El retiro de sir Alex Ferguson, por tratarse de una figura irrepetible, uno de los más exitosos entre los grandes entrenadores de la historia, marcará el fin de una época en el fútbol inglés y europeo.
Ferguson dejará el banquillo del Manchester United al finalizar la temporada, pasando a ocupar un lugar en el directorio, controlado por miembros de la familia propietaria, los estadounidenses Glazer, a cuya estabilidad el técnico contribuyó con reiteradas muestras de fidelidad cuando eran muy criticados.
La temporada que viene, entonces, veremos a Ferguson como embajador honorario del club, una responsabilidad desempeñada durante mucho tiempo por otro gran veterano, Bobby Charlton.
La noticia apuntó en los últimos noticieros del martes y se confirmó en la mañana del miércoles, desplazando del primer plano nada menos que al mensaje de la reina Isabel II en el Parlamento.

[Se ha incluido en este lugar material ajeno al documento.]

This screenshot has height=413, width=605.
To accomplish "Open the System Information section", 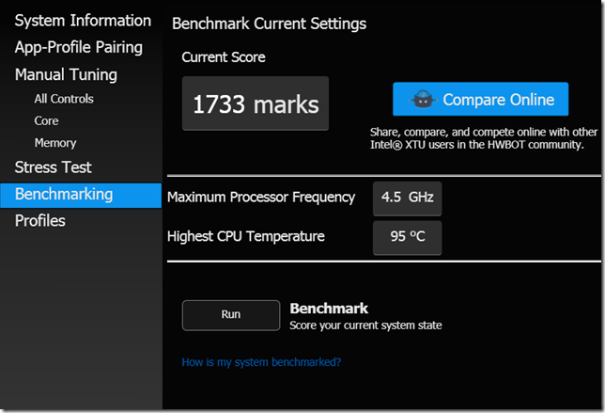I will (83, 21).
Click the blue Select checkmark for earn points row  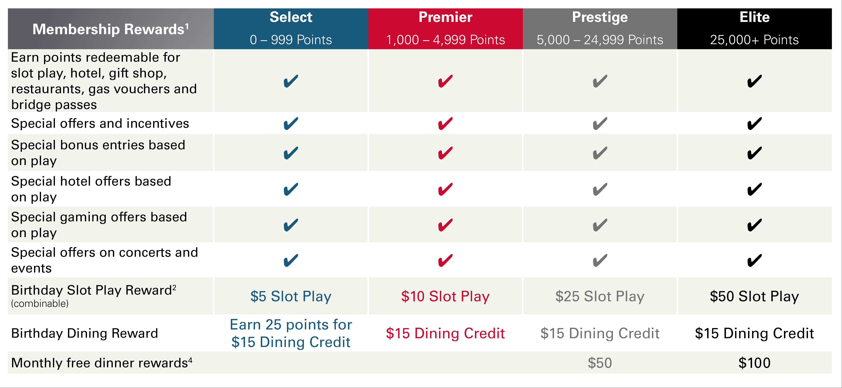tap(291, 81)
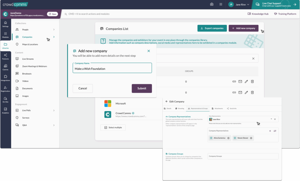Expand the Main Representative dropdown arrow
This screenshot has height=181, width=300.
271,119
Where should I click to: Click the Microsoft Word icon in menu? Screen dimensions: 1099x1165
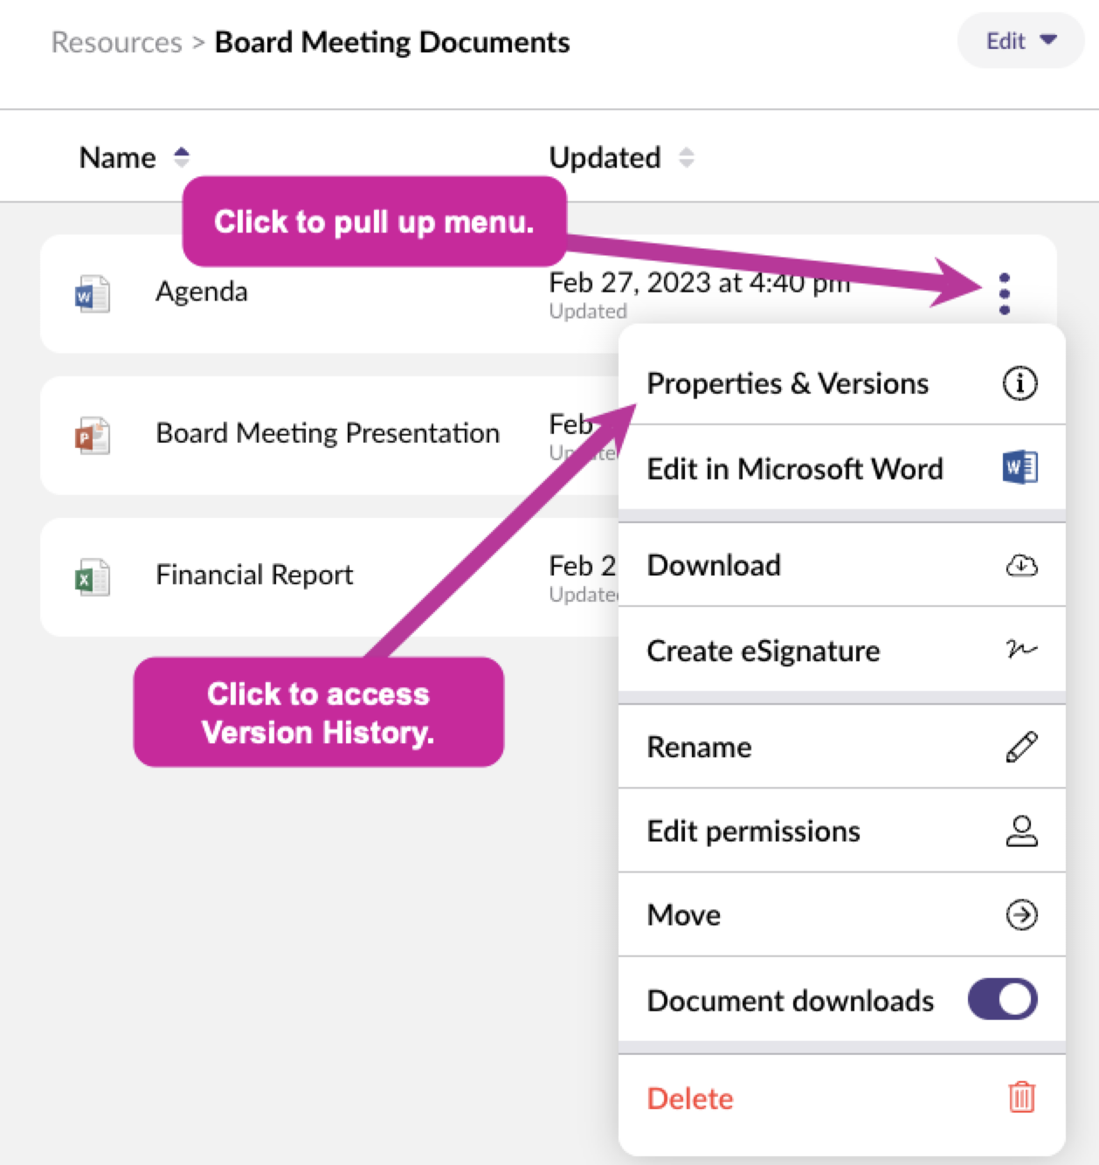[x=1020, y=467]
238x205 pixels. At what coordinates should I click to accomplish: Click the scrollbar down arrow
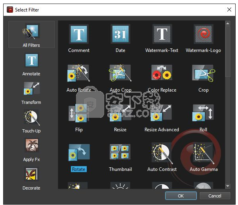point(227,186)
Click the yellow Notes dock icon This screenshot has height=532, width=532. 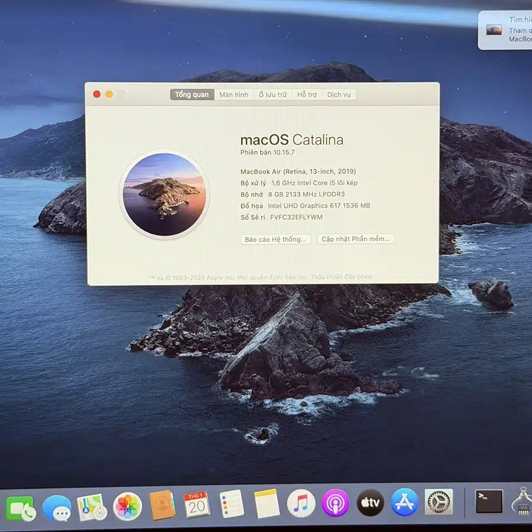pyautogui.click(x=267, y=504)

Y justamente la reina y Alex Ferguson son los únicos dos personajes que han estado permanentemente en el primer plano durante las últimas tres décadas: todos los demás han desaparecido en los pliegues de la historia.
Ahora le toca el turno a este veterano, un escocés gruñón y con fama de matón, alguna vez concesionario de un pub en Glasgow, aficionado a los caballos de carrera y al buen vino, capaz de imponer una disciplina feroz pero al mismo tiempo de ponerse un guante de seda con los jóvenes.